Her basic science work feeds into Merad’s goal of improving cancer immunotherapy strategies, and to do this, she works closely with clinician-scientists at Mount Sinai. Following a 2009 paper that identified a novel subset of CD103-expressing dendritic cells, Merad’s lab, in collaboration with Joshua Brody’s Mount Sinai lab, showed in 2016 that these cells, at the tumor site in a melanoma mouse model, are instrumental for a robust response to an anti-PD1 immune checkpoint cancer treatment. “This study demonstrated that without these dendritic cells, you can’t have a good response to the immune checkpoint antibody therapy,” Merad says. “There is a lot of interest in targeting these CD103+ cells for therapy development.”
Also in 2016, Merad became head of the Precision Immunology Institute at the Icahn School of Medicine (PrIISM), which encompasses 42 labs, to continue to lead initiatives to enhance immunotherapy in diseases beyond cancer, including inflammatory and autoimmune disorders, Alzheimer’s disease, and cardiovascular issues.
Researchers in her lab, however, remain focused on the role dendritic cells and macrophages play within the tumor microenvironment and on how tumors prevent the normal anti-tumor functions of these cells.

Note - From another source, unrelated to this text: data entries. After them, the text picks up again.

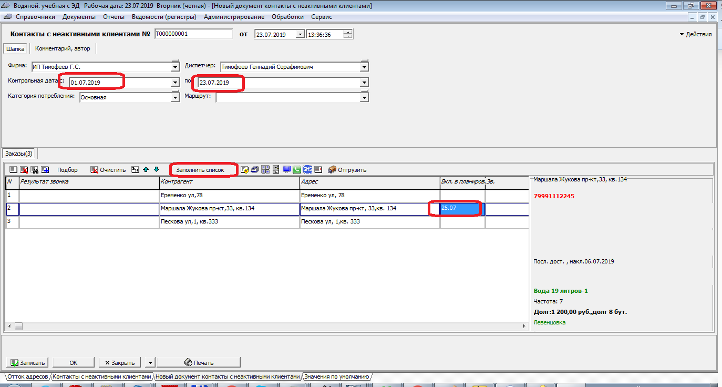
Task: Move row down with the down arrow icon
Action: 156,169
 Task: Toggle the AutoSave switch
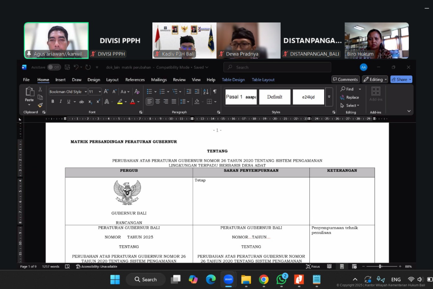[x=54, y=67]
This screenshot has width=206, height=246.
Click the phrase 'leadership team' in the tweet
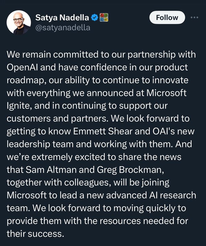tap(44, 154)
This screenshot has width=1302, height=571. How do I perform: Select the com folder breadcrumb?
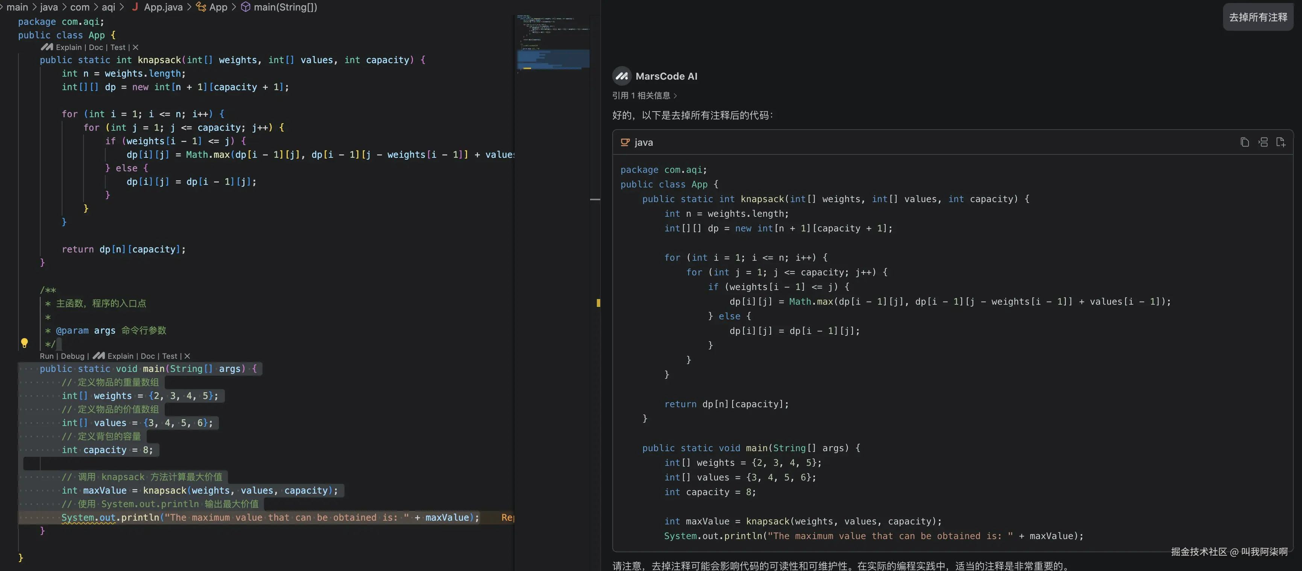[79, 7]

Merad is also collaborating with Mount Sinai’s surgeons, to define at the single-cell level the immune microenvironment of tumor lesions. Clinicians supply her with surgical lung and liver samples, and she and her colleagues use single-cell sequencing to determine defects in the dendritic cells and macrophages that populate the tumors. “Identifying how to restore dendritic cell and macrophage antitumor potential can transform cancer immunotherapy strategies,” Merad says.

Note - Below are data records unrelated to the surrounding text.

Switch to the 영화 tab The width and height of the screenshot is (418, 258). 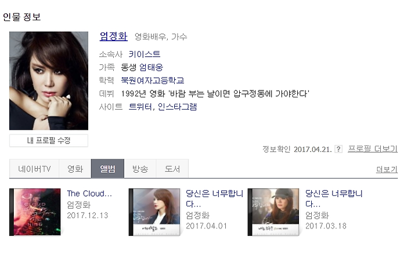(x=75, y=169)
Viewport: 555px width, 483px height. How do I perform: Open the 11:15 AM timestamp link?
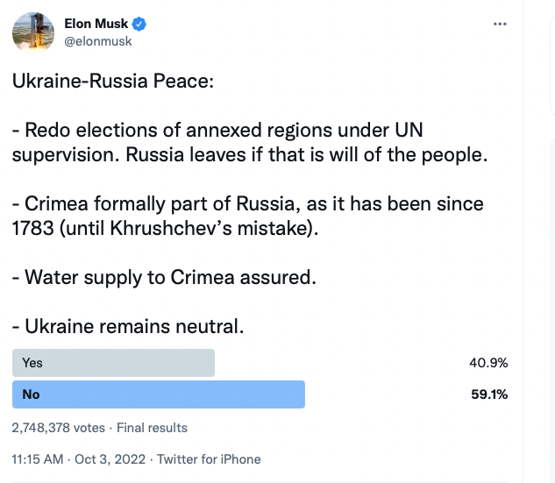click(x=38, y=459)
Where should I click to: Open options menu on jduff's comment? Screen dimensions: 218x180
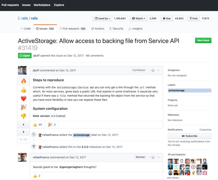[x=159, y=70]
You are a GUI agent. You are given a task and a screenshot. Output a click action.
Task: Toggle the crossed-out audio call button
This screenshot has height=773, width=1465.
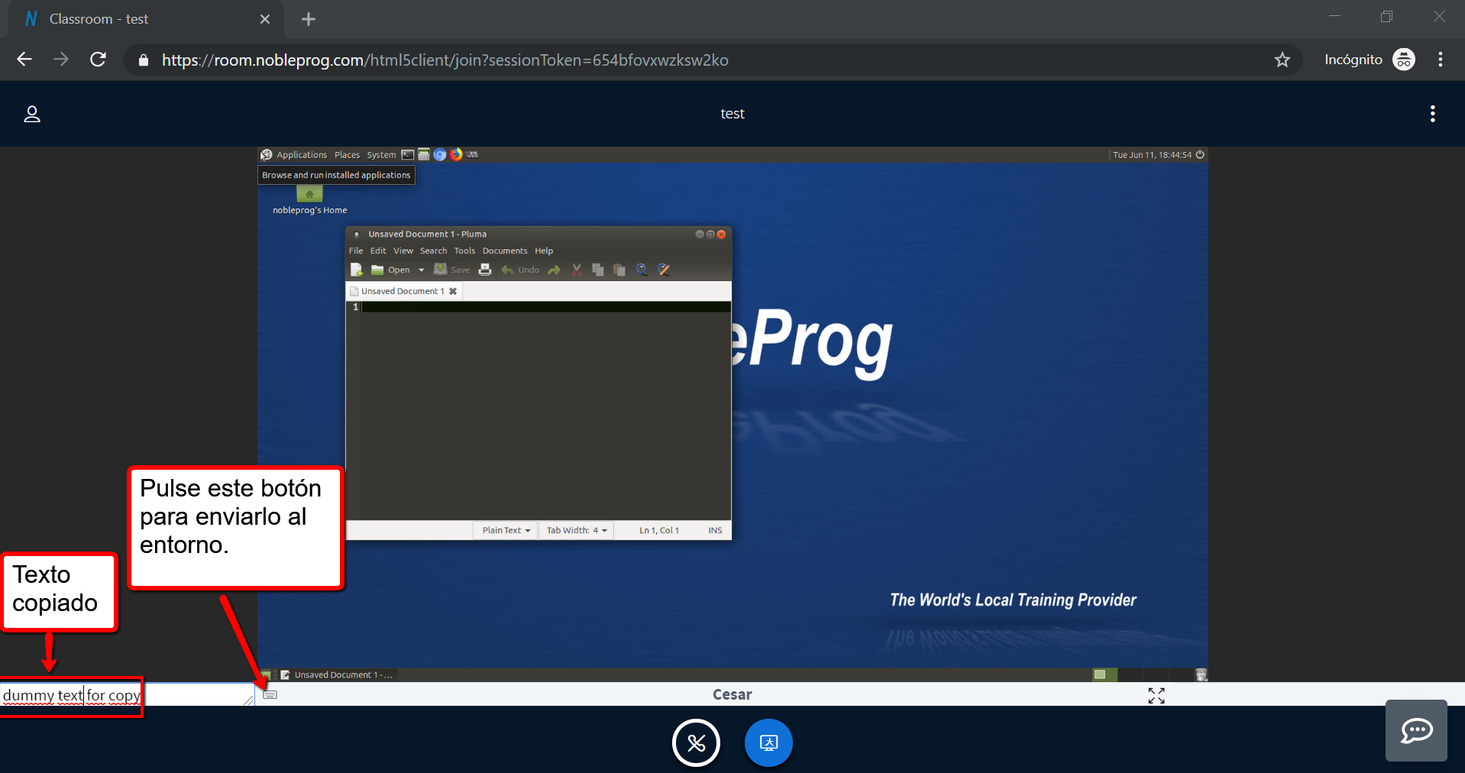(x=696, y=742)
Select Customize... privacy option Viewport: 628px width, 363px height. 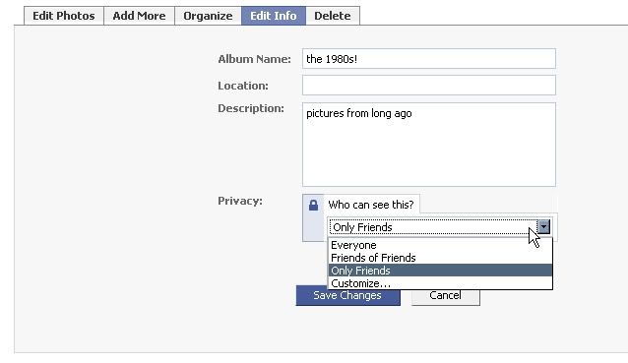[440, 283]
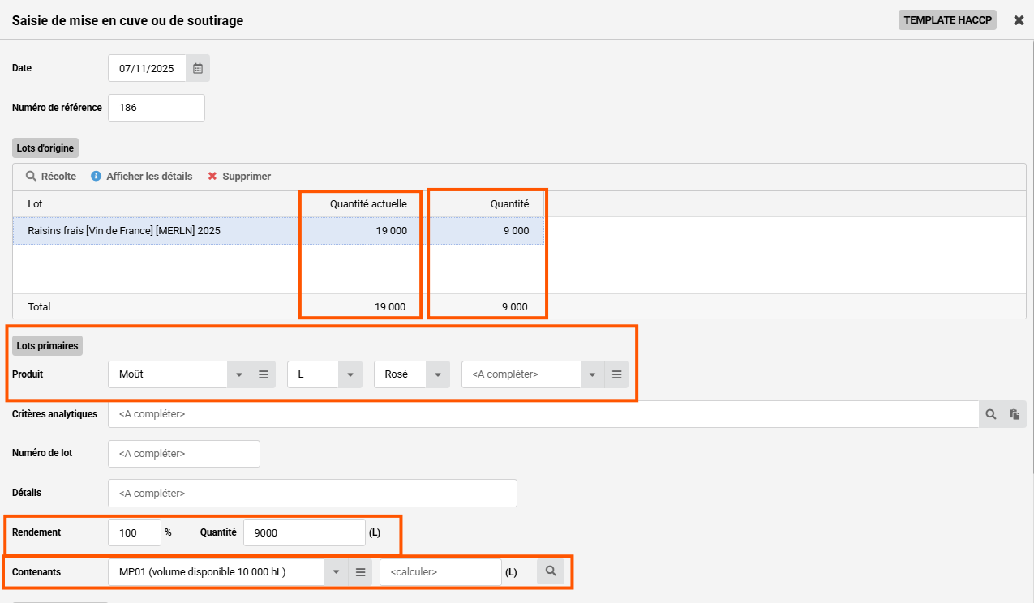Screen dimensions: 1034x603
Task: Click the Quantité actuelle column header
Action: (367, 204)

In 2017, her lab, along with Adeeb Rahman, director of technology development for the Human Immune Monitoring Center at Mount Sinai, was the first to use single-cell analysis—on early lung adenocarcinoma—to map a tumor’s immune-cell landscape. And with Brian Brown, a molecular biologist and gene therapy researcher at Mount Sinai, Merad is developing a CRISPR-based screen using protein barcodes to identify genes that can enhance tumor immunity. “There are so many tools we can use now, building on the knowledge that we have already,” Merad says. “It’s really a great time for tumor immunology.”